Le Père Marcel Marie Arzel est né à Brest, Finistère (29200) le 28 juillet 1932 de François et Michèle Podeur. Il aura 4 frères et sœurs. La famille habite le village de Saint-Renan, Finistère Nord (29290), où Marcel grandit et fait ses études primaires. Le Père Guénégan chargé de trouver des vocations à cette époque connaît bien le Finistère et passe régulièrement dans les écoles, visite les curés favorables aux assomptionnistes. Marcel entend son appel et en 1944, il prend le chemin de l’alumnat de Saint-Maur, petit séminaire assomptionniste, au bord de la Loire, en Anjou. Il suivra le cursus proposé : 1944-1947, études de grammaire à Saint-Maur, puis il rejoint Cavalerie, près de Bergerac, en Dordogne de 1947 à 1950, pour les études d’humanité qu’il conclut par le Bac de lettres. À la fin de celles-ci, au cours d’une retraite, dite « d’élection » Marcel manifeste le désir d’entrer à l’Assomption. Le voilà
au noviciat à Pont-l’Abbé-d’Arnoult, en Charente Maritime (17250) durant l’année scolaire 1950-1951. Il prononce ses premiers vœux le 29 septembre 1951 et vient, ici même, à Layrac, à la fin de l’été de la même année, pour suivre les cours de philosophie scolastique durant deux années.

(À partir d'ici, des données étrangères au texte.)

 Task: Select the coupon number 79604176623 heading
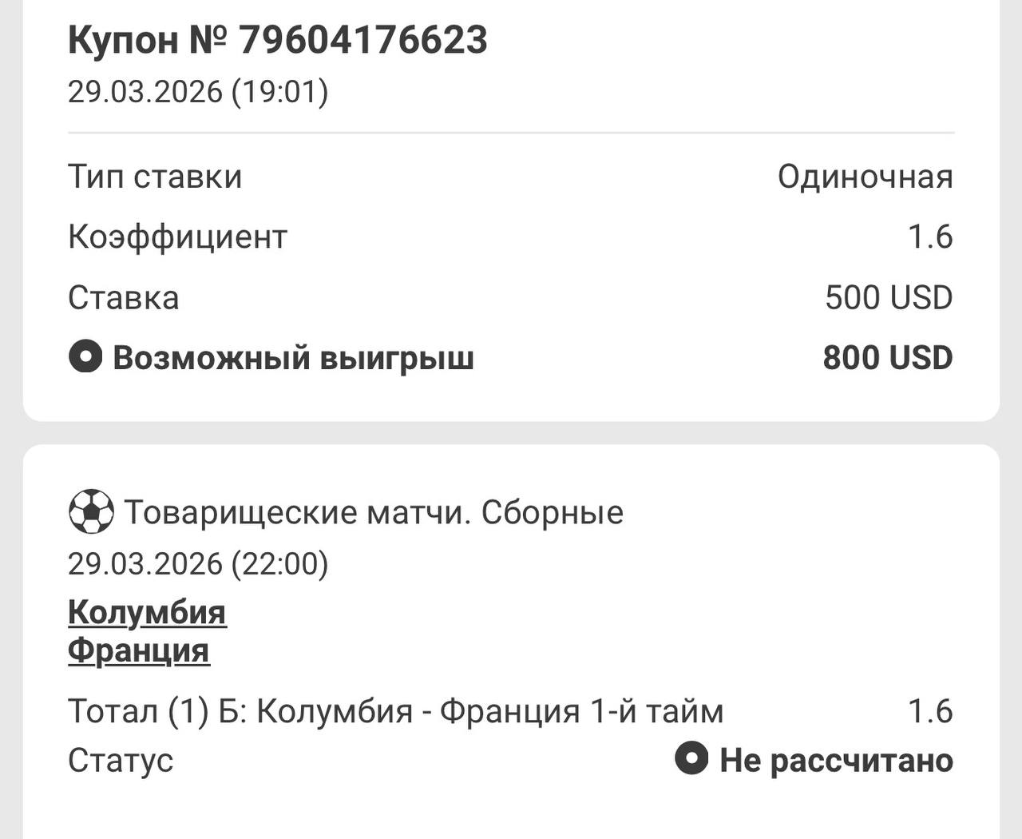point(278,40)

Le service militaire, durant deux ans, vient interrompre le parcours des études, de 1953 à 1955. À son retour, les supérieurs l’envoient à Rome pour les études de théologie (1955-1959) qu’il couronne d’une licence en théologie. Il est ordonné prêtre au cours de cette dernière année scolaire romaine, le 20 décembre 1958.
Marcel rejoint la France en 1959 pour l’année de pastorale que suivent les jeunes prêtres, à Lyon-Valpré (1959-1960). À la rentrée scolaire de septembre, il est nommé professeur de lettres, en 4e, au collège Sainte-Jeanne-d’Arc, animé par les religieux de l’Assomption, à Tarbes, où il exerce durant deux ans (1960-1962). Désormais, et durant de nombreuses années, il pourra développer ses dons de professeur et d’éducateur. C’est ce qu’il fait au collège Sainte-Foy à Agen. Durant cette période, il rend aussi des services communautaires. Comme économe durant trois triennats de 1974 à 1982, comme supérieur, en 1982. Il rejoint la communauté de Agen-Palissy comme supérieur encore en 1987, pour peu de temps, puisque les supérieurs le nomment à Agen-Goumy en 1989, puis à Gimont, dans le Gers en 1990 et de nouveau à Goumy en 1992. Il viendra faire communauté ici à Layrac et assurer en 1997 un service pastoral pas toujours facile dans l’équipe constituée.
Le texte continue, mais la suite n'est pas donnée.